Il sistema sanitario trentino, fino a qualche anno fa a forte e riconosciuta trazione pubblica, sta gradualmente transitando verso un modello misto pubblico-privato, in cui la mobilità passiva è in crescita, le liste di attesa chiedono interventi correttivi e il modello di rete ospedaliera è in evidente crisi.

Ancora una volta la carenza di professionisti può essere considerata come una potenziale causa del ricorso a servizi esterni al pubblico, all’allungamento delle liste di attesa, alla difficoltà di reperire specialisti per gli ospedali di valle, a cui lo stop and go della pandemia ha sicuramente contribuito. Tuttavia, un’analisi più puntuale non può non considerare l’avvicendamento di tre direttori generali in pochi anni, la latenza nella copertura delle cariche dirigenziali, il declino della capacità attrattiva del nostro sistema, già presente prima della pandemia, la vetustà delle infrastrutture, la complessità di una rete ospedaliera diffusa che non ha ancora affrontato con chiarezza il tema della territorializzazione dei servizi di assistenza e cura.

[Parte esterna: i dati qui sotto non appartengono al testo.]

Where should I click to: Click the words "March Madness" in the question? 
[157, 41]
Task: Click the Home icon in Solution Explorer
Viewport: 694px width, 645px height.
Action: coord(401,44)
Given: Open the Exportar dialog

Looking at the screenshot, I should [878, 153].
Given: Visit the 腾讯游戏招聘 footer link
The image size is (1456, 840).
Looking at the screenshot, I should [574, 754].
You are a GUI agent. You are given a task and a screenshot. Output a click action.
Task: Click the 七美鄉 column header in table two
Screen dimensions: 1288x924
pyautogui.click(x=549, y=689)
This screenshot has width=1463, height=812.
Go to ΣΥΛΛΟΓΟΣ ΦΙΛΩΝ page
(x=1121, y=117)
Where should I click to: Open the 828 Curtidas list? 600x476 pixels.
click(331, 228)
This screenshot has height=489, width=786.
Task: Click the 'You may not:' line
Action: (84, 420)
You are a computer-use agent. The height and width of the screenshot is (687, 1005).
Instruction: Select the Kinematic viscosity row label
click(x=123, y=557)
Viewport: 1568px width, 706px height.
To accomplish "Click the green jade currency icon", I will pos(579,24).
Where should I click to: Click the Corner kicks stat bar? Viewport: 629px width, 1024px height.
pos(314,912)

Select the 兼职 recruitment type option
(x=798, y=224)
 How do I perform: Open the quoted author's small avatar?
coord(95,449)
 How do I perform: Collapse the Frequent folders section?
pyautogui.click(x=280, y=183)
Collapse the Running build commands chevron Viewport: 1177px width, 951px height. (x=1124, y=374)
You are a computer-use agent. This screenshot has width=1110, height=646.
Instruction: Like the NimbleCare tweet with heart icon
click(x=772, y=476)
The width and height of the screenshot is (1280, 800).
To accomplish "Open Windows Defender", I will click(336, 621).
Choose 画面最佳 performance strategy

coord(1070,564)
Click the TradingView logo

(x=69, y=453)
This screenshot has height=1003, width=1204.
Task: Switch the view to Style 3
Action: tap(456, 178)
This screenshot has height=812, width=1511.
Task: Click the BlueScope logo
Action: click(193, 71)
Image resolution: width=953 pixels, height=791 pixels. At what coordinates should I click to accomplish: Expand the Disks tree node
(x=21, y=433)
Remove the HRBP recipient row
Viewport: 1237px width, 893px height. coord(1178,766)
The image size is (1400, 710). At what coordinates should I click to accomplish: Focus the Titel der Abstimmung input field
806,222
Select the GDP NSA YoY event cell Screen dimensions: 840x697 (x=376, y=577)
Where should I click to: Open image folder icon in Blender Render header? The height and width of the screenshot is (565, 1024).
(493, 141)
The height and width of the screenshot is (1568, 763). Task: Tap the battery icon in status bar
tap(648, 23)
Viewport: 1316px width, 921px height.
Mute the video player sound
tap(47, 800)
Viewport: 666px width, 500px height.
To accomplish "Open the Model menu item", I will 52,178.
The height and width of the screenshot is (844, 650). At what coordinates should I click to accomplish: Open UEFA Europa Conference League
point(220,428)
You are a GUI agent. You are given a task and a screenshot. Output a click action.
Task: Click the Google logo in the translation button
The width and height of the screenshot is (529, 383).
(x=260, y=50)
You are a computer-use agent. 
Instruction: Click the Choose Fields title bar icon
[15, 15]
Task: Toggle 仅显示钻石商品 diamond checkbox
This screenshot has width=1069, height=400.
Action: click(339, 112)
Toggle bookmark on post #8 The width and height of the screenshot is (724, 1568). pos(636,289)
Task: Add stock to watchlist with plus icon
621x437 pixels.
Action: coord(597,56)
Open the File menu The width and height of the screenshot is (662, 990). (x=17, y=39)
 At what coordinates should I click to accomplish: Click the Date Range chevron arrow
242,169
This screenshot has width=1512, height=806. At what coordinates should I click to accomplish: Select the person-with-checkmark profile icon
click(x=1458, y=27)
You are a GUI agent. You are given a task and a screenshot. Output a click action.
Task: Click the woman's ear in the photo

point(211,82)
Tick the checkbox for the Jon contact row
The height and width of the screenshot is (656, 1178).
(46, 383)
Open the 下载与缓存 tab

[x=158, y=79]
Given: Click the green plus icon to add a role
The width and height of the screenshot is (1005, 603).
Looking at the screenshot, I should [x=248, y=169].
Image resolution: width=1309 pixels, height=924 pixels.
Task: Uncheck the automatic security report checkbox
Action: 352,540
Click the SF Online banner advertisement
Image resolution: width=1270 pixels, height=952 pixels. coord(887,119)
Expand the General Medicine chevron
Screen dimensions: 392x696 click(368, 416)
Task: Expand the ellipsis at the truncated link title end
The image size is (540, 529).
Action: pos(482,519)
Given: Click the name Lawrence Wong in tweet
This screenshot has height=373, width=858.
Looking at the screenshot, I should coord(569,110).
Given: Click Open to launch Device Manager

Alle porte del 2023 parlare di equità di accesso alle cure non può più essere declinato con la mera proposta di ospedali generalisti distribuiti sul territorio. La carenza di personale e le difficoltà strutturali richiedono un piano strategico che preveda di utilizzare al meglio le risorse disponibili. Un esempio sono senz’altro le sale operatorie disponibili negli ospedli di valle che possono costituire una importante compensazione all’affollamento del S.Chiara. Parimenti si dovranno istituire percorsi di assistenza e cura personalizzata che, abbattendo in modo organico le mura ospedaliere attraverso un uso attento delle nuove tecnologie di connessione e una revisione dei ruoli e delle competenze professionali, garantiscano parità di accesso alle cure con le tecnologie più avanzate e aggiornate ad ogni cittadino, ovunque sia la sua residenza. Questo però deve essere posto all’interno di una rete di processi che salvaguardi e faccia crescere compretenze professionali, garantisca la sicurezza dei pazienti e l’efficacia delle cure.

Nella rivisitazione ormai necessaria del nostro servizio sanitario sarà inoltre indispensabile porre attenzione e rivitalizzare la capacità del sistema di fare ricerca e innovazione in modo autonomo e originale. Per fare ciò non è certo sufficiente il recente avvio della scuola di medicina che nel medio periodo potrà senz’altro divenire uno degli strumenti di innovazione e crescita del servizio, ma che oggi, per poter insegnare al meglio ai giovani studenti, chiede strutture efficienti e aggiornate, progetti di ricerca avanzati e una rete di collaborazioni internazionali. La progettualità europea, purtroppo abbandonata in questi anni, dovrà essere rimessa, assieme alla formazione dedicata alla ricerca e innovazione al centro delle azioni strategiche dell’Azienda Sanitaria. È infatti necessario e urgente creare un substrato ospedaliero e territoriale capace di incentivare ricerca e progresso. Sono questi i valori che possono rendere il nostro sistema sanitario di nuovo appetibile per i giovani professionisti, che possono e devono tornare a vedere nel Trentino un luogo attrattivo, non per uno skipass, ma per un più remunerativo ed appagante biglietto verso l’innovazione in sanità.